In late 2020 a Polish woman in her mid-30s, known only by the initials ML, found out that she was pregnant. Tests revealed that her baby would have a disability.
She got booked in to have an abortion in a Polish hospital on January 28th, 2021, a procedure that had been legal in Poland on grounds of foetal abnormalities since 1993. But powerful political forces in Poland had other ideas. Its constitutional court ruled that the 1993 law was unconstitutional in a decision that came into effect the day before her hospital appointment. It was cancelled, and she travelled to a private clinic in the Netherlands for a termination.
The details of the case were laid out in a recent ruling handed down by the European Court of Human Rights in Strasbourg. The ruling found that there had been a violation of ML’s right to respect for private and family life. Forcing her to travel abroad “at considerable expense and away from her family support network” would have had “a significant psychological impact on her”, a summary of the court ruling read.

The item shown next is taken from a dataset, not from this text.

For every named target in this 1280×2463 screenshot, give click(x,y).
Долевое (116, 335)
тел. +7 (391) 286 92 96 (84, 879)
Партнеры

The decision also went further, questioning the legal standing of the Polish constitutional court itself. The Strasbourg court noted that three of the judges involved in the Polish abortion ruling were appointed to their positions in a procedure that had “serious irregularities”. The breach of ML’s rights had not been lawful because it had “not been issued by a body compatible with the rule of law requirements”, the human rights court found.
The situation all stemmed from 2015 when Poland entered a constitutional crisis set in motion by a transfer of political power. That year the centre-right liberal Civil Platform party lost power to the right-wing populist Law and Justice party in elections. The new Law and Justice president, Andrzej Duda, refused to swear in three constitutional court judges who had been elected to their positions by the outgoing parliament. Alternative judges elected by the new hard-right controlled parliament were ultimately appointed instead. Opponents accused Law and Justice of stacking the court with cronies, a pattern that was to repeat over the next eight years throughout Polish national institutions.
Fast forward to today and Civil Platform has now regained power, ousting Law and Justice in an October election. New prime minister Donald Tusk is attempting to unpick eight years of effort by the previous government to reshape Polish institutions. His government presented its plan for how to do this to the fellow 26 EU member states and the European Commission at a meeting in Brussels this week.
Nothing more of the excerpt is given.